At early ages, autism in girls and boys looks similar

A young toddler wearing a flannel shirt sits at a table and holds a jar of food.

Autism in toddlerhood looks the same in boys and girls.

A large study of autistic kids between 1 and 4 years old turned up no overt differences in symptoms. Those results, published May 26 in Nature Human Behaviour, add clarity to how the disorder plays out in the first years of life. A deeper understanding of these symptoms could help clinicians identify kids who might benefit from specialized help early on.

Autism is more prevalent in boys than girls; roughly four boys are diagnosed for every girl. But prior studies have been decidedly inconclusive about whether boys’ and girls’ symptoms differ. Some studies found differences while others didn’t. Part of the uncertainty may have been due to studying older kids, whose life experiences may have shaped their symptoms. And part of the uncertainty may have come from small sample sizes, generally including fewer than 100 kids. By studying 2,618 kids with an average age of 27 months, the new study gets around some of these concerns.

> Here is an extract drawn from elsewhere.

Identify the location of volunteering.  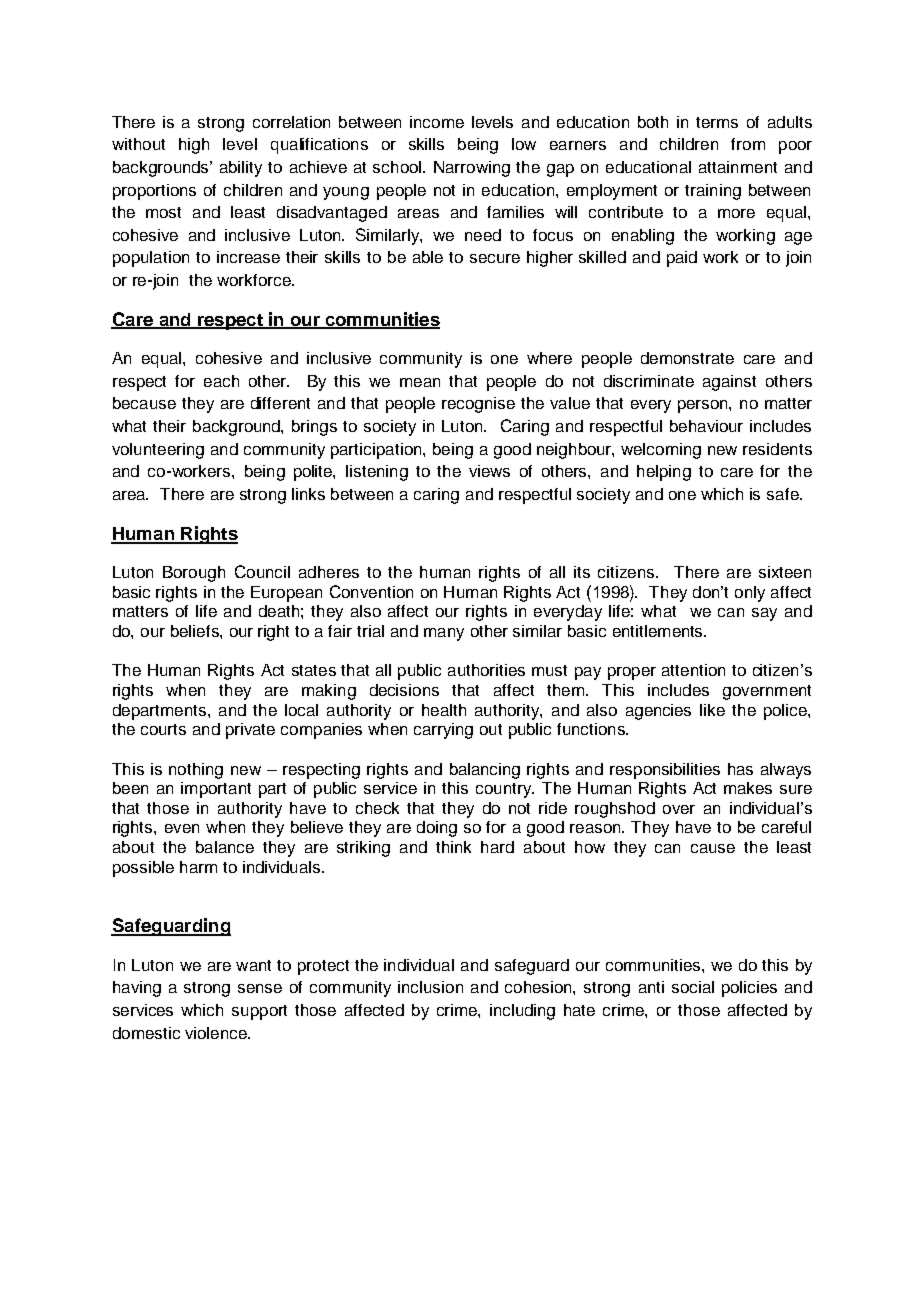
(158, 451).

“This study, with its large sample size, provides stronger evidence for there being no differences in how autism is expressed in girls and boys,” says Helen Tager-Flusberg, a developmental scientist and autism expert at Boston University.

Scientists tested these youngsters on 18 different measures including their ability to dress independently, eye-tracking attention tests and their language skills. On nearly all tests, scores for girls and boys with autism were indistinguishable, the researchers found. “We were actually incredibly surprised to find that there were no differences, no matter where, no matter how we looked,” says study coauthor and neuroscientist Karen Pierce, who is co-director of the University of California, San Diego Autism Center of Excellence. The sole difference came from a parent-reported measure of daily living skills, such as feeding themselves, on which girls scored slightly higher than boys.

The study included boys and girls who did not have autism. Among those kids, girls were slightly more advanced on some social and developmental scores relative to boys, the researchers found. That difference was expected. But the story was very different among autistic toddlers. “At this very young age, they’re just not presenting differently from a diagnostic perspective,” Pierce says. “They’re just not.”

Differences in symptoms may show up later, as girls and boys grow up. But then again, they may not. Pierce hopes to follow these kids with autism over the years to explore what might change. If symptoms do begin diverging, as some studies have suggested they do, that difference could be explained by biological differences, differences in the kids’ social environments or a combination of the two.

The screening used to spot the girls with autism in the study could have influenced the findings, Tager-Flusberg cautions. “Girls with milder symptoms may not have been identified on the screener,” she says. If girls with less noticeable symptoms of autism were not included in the study, then the girls who remained would be more affected than other girls — a selection criteria that might have masked some differences between boys and girls, she says.

It’s possible that the new study missed autism in some young girls, Pierce says. But the screening method identified girls with autism at an expected rate, given national averages in the United States.

If the results are replicated in other studies, then “then it opens up many questions about why girls with milder autism are often not identified until later in childhood, and why older autistic girls show somewhat different symptoms compared to boys,” Tager-Flusberg says. “All these questions are important for understanding why autism is so much more common in males than females at all ages.”